_Exercise goal_:
Omit the images. Restate all of the records word for word.

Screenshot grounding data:
+ + +

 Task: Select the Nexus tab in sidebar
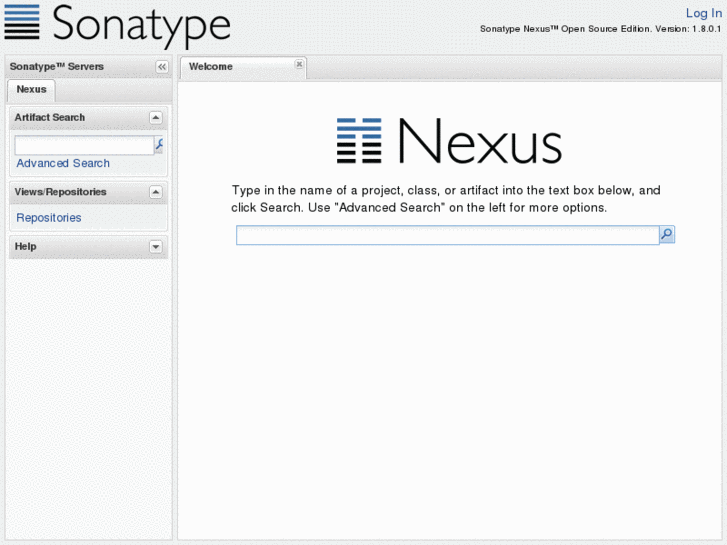click(31, 90)
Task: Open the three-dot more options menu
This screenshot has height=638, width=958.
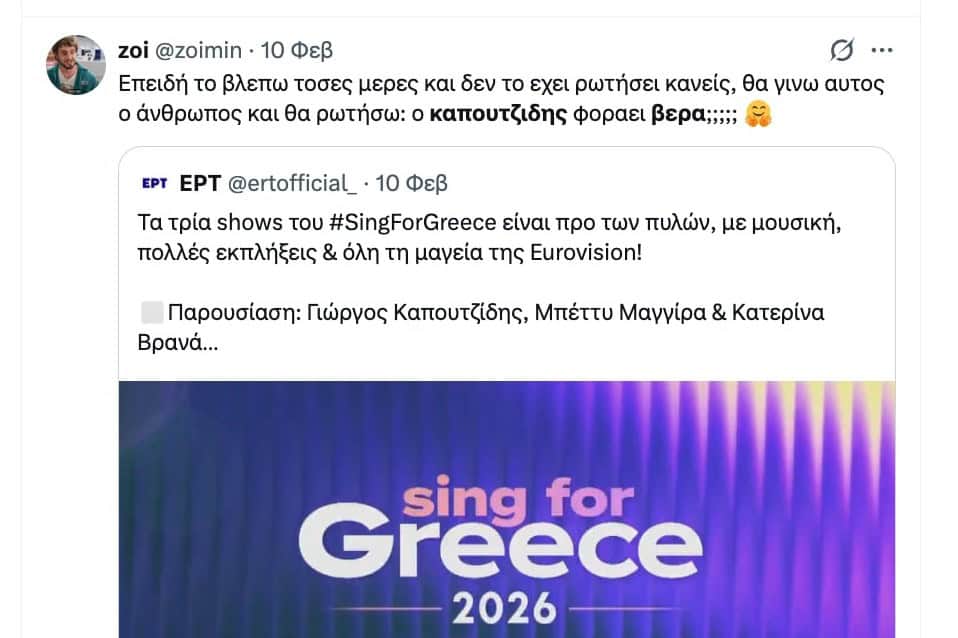Action: pyautogui.click(x=881, y=49)
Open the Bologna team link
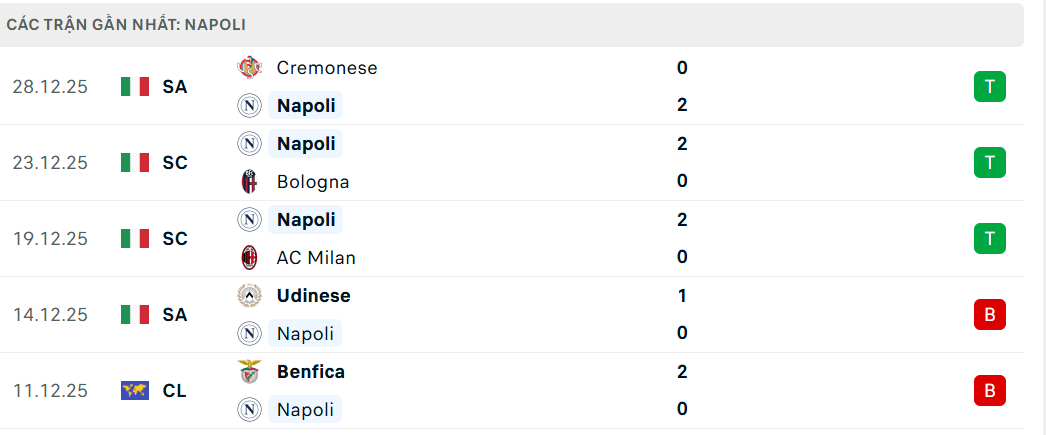This screenshot has height=435, width=1046. [313, 181]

+ + +

_Answer to this task_:
 Task: Select the Nexus tab in sidebar
click(31, 90)
Task: Open the three-dot more options menu
This screenshot has height=638, width=958.
Action: pyautogui.click(x=881, y=49)
Open the Bologna team link
This screenshot has height=435, width=1046. [313, 181]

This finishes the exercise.